A new law in Arizona requires high school students to pass the United States’ naturalization test. Immigrants to the United States must pass this test to become a citizen. It contains 100 questions on U.S. history and government.
The Joe Foss Institute, a non-profit organization in Arizona, worked with legislators to create the law. Their goal is to pass a law in each of the 50 states to require high school students to pass the naturalization test. A 2010 national test showed only about 25 percent of students in their final year of high school had a good understanding of American democracy. Thirty-six percent did not even have a basic understanding.
John Hale is with Center for Civic Education in California. He thinks it is dangerous when citizens do not know or care about how their government works. Mr. Hale says students do not only need to learn facts about government. They should also learn how to participate in their local communities. But some wonder if a test young people take in high school will make adults more active in their communities.
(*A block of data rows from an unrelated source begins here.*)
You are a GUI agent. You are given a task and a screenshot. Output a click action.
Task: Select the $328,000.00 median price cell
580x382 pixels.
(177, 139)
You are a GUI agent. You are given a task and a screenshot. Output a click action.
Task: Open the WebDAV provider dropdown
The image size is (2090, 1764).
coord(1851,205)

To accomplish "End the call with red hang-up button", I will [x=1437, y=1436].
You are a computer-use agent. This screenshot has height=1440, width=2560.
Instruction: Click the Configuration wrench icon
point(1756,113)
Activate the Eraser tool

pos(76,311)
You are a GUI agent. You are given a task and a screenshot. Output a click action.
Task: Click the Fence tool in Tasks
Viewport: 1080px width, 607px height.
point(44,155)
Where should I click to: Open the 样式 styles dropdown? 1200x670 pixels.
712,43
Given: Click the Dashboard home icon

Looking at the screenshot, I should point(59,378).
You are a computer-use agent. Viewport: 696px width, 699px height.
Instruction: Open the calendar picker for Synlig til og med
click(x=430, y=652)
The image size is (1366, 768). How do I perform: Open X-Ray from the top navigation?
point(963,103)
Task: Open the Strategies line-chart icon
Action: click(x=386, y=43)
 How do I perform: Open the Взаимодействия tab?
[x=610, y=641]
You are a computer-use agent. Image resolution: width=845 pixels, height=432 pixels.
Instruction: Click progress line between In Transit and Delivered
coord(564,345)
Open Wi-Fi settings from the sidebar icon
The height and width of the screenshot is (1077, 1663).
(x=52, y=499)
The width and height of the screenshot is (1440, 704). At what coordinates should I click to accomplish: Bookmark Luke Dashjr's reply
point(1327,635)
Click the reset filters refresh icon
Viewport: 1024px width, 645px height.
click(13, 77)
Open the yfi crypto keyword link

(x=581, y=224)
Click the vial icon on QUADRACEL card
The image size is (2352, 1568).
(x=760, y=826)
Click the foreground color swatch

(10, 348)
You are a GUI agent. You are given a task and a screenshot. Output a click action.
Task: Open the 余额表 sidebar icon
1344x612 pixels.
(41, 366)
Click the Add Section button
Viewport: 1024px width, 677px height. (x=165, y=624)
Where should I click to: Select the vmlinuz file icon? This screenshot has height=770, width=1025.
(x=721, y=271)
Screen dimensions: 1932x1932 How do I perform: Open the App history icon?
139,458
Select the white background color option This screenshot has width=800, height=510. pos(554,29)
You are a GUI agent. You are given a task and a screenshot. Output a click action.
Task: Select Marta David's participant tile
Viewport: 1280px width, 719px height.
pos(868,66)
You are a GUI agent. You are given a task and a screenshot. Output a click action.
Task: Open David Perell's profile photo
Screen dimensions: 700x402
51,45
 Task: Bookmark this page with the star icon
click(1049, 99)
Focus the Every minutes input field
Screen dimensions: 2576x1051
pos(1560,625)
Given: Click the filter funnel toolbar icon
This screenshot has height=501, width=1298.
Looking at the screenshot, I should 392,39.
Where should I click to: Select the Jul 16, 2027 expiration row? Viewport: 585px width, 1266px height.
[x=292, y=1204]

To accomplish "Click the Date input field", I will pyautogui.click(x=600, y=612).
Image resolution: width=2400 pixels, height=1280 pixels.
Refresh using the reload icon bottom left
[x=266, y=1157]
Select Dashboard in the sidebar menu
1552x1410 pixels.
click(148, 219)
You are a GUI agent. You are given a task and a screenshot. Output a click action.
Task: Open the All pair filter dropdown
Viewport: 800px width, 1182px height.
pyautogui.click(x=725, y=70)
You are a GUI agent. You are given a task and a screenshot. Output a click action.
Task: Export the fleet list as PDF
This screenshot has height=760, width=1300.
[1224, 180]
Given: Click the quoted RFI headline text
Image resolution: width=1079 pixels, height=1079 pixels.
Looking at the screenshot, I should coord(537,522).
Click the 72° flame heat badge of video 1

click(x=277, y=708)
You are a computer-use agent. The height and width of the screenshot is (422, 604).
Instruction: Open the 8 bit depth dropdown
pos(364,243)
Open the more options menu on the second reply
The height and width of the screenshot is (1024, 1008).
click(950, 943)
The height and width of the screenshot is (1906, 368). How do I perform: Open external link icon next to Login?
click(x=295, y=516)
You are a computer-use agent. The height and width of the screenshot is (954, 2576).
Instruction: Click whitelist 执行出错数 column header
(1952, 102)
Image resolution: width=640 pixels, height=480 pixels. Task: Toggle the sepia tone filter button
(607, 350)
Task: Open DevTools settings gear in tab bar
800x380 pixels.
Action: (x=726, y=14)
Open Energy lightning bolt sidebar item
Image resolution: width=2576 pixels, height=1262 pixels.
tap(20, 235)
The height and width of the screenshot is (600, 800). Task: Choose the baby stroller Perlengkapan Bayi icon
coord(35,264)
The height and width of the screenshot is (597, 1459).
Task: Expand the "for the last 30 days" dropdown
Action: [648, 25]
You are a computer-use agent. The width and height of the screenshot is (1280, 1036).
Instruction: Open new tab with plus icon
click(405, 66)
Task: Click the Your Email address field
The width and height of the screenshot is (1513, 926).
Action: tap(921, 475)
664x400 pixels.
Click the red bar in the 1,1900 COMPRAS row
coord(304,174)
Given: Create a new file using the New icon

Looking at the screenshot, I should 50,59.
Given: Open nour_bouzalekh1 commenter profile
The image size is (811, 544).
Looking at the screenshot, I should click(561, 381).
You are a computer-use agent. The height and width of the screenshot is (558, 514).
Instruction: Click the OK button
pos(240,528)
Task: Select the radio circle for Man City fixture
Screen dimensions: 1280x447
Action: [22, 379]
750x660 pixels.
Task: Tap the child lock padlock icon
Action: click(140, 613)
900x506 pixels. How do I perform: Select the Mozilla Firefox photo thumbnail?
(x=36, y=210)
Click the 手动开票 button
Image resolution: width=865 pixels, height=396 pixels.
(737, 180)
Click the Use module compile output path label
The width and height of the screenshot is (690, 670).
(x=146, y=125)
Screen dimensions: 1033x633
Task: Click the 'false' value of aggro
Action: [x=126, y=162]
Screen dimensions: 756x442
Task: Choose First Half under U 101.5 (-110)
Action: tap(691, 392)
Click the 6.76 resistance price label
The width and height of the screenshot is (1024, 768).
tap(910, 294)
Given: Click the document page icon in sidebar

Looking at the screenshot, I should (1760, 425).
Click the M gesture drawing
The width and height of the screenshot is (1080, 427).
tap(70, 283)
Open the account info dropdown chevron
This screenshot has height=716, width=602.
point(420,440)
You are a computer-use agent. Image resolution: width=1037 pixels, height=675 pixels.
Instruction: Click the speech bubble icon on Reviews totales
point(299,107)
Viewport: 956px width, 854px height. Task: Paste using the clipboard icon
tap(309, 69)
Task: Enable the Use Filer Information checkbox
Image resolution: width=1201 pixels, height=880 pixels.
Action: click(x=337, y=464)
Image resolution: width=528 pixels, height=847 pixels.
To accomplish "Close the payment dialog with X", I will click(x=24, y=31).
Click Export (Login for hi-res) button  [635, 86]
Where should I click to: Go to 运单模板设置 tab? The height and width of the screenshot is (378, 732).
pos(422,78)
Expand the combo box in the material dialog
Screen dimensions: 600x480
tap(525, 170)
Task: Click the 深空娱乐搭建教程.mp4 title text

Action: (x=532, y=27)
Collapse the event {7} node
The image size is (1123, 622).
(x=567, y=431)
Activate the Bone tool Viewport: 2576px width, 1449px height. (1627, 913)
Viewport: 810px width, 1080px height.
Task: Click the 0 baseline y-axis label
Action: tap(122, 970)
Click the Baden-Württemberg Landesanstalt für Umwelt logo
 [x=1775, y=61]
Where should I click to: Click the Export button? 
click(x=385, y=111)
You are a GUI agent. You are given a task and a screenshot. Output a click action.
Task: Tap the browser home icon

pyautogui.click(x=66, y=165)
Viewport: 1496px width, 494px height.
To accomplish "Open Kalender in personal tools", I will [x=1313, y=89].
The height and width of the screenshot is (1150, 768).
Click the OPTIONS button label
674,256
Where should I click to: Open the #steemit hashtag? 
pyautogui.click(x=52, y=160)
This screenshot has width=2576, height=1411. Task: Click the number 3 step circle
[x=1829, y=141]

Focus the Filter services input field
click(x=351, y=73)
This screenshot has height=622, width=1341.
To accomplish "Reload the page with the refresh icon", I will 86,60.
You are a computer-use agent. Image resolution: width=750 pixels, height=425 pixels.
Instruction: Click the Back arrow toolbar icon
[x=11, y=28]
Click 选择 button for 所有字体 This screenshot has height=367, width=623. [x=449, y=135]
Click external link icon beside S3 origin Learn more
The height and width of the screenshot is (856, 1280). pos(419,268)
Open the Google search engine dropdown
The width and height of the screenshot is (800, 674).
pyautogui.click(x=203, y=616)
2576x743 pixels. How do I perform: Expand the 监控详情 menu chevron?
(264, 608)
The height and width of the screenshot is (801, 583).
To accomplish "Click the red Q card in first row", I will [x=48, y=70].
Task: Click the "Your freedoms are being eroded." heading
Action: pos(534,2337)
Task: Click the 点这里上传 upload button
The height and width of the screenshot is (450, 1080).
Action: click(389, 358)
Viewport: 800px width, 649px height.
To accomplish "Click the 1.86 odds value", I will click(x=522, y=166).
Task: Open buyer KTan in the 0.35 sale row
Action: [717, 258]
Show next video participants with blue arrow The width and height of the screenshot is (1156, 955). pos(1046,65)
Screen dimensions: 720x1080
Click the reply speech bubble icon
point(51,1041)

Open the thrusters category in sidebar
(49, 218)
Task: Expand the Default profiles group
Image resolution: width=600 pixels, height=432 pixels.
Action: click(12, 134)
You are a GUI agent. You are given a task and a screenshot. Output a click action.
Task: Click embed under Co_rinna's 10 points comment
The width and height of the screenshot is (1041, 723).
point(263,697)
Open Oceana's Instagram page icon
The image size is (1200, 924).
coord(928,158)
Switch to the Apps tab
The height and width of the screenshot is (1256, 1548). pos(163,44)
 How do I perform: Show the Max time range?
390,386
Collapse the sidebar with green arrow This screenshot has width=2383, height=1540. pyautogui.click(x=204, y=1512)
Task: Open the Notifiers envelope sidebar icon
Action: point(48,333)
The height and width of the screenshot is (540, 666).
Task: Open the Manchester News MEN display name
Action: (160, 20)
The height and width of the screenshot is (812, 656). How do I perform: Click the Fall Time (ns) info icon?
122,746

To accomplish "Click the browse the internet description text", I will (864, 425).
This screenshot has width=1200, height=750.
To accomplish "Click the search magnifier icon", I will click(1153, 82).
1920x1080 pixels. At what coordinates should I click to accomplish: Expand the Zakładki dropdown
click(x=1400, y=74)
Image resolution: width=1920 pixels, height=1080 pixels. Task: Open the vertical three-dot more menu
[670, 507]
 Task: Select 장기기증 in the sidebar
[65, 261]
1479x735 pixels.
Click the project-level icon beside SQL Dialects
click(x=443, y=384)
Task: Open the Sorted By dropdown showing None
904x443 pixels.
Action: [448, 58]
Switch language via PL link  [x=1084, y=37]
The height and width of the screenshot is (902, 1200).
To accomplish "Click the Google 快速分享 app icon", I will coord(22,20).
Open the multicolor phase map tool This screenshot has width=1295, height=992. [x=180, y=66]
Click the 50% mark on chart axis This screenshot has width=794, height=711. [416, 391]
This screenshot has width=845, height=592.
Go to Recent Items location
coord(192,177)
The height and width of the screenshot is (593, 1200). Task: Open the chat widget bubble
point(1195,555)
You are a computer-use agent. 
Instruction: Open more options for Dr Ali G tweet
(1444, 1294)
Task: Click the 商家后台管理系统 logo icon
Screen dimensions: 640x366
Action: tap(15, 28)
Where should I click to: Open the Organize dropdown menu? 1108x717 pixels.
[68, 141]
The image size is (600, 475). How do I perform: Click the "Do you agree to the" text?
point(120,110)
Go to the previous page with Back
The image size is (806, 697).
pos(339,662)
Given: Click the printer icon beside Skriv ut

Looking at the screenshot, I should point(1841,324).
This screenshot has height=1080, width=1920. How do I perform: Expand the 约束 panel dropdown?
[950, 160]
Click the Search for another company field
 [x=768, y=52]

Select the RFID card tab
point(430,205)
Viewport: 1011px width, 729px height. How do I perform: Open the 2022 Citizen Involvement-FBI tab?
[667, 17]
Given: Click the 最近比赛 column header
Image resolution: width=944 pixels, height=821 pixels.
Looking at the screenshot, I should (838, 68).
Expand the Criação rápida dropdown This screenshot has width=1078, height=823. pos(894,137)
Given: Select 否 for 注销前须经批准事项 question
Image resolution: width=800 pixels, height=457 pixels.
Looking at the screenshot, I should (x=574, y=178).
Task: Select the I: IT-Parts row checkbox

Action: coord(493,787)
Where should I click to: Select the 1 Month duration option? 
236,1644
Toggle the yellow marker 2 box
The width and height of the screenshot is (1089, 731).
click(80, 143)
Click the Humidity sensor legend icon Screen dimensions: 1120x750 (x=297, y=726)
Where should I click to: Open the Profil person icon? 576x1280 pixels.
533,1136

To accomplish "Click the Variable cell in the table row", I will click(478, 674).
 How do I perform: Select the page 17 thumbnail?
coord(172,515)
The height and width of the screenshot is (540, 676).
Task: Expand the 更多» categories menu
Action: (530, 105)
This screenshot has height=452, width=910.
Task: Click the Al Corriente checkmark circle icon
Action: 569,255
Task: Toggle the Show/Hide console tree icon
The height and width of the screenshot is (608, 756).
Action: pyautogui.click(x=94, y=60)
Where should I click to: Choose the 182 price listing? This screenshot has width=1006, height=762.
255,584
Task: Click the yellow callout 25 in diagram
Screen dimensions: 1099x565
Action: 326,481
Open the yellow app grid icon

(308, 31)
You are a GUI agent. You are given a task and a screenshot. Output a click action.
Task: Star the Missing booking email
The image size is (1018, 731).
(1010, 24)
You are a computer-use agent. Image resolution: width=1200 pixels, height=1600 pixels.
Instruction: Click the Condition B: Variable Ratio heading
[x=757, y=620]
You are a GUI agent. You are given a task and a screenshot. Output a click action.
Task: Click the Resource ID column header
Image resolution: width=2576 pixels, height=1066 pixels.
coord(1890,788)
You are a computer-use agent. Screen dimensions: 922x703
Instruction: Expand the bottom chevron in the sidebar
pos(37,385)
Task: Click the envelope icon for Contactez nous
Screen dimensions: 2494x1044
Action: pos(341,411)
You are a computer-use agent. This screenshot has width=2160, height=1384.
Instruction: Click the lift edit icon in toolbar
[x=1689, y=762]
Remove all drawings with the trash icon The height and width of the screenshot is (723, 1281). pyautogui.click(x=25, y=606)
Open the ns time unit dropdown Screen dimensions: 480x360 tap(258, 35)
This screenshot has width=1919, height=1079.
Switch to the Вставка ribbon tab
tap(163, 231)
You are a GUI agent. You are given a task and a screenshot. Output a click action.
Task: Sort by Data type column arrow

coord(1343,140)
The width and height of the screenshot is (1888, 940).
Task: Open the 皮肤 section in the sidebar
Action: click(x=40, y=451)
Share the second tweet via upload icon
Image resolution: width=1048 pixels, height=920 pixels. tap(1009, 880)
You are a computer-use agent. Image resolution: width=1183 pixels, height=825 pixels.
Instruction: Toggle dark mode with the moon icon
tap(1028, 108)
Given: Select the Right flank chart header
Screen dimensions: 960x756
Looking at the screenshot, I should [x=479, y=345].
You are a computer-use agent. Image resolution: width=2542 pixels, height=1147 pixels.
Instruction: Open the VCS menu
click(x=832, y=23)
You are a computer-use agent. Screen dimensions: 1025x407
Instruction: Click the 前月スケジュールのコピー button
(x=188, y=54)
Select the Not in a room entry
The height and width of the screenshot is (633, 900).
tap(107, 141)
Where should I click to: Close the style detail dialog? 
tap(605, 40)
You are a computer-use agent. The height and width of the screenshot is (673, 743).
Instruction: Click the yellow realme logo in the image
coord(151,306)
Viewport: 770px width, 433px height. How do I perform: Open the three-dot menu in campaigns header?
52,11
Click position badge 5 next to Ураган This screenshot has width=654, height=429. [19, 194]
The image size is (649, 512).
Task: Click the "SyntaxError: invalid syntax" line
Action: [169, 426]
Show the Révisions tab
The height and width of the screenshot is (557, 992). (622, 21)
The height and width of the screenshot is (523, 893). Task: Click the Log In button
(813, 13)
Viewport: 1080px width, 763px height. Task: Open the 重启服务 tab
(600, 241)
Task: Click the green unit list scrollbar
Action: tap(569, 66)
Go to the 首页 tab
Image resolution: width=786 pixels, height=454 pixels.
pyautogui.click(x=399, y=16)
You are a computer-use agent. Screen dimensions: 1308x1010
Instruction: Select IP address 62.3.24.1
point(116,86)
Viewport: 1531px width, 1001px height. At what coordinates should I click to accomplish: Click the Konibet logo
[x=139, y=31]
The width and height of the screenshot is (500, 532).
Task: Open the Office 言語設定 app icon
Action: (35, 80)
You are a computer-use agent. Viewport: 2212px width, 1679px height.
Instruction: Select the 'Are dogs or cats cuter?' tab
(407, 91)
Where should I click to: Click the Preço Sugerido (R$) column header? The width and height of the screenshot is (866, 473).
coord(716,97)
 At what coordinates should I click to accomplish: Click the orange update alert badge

Sam Stone writes for the Civics Education Initiative. It is part of the Joe Foss Institute, which helped create the Arizona law.
Mr. Stone says research shows that civic education does result in more involved adults. He noted a 2012 survey that found the more young people studied civics and current events in high school, the more likely they were to vote and understand politics. Mr. Stone says his organization is paying for an online testing website. Schools can use the website to give the naturalization test for free.
For VOA Learning English, I'm Alex Villarreal.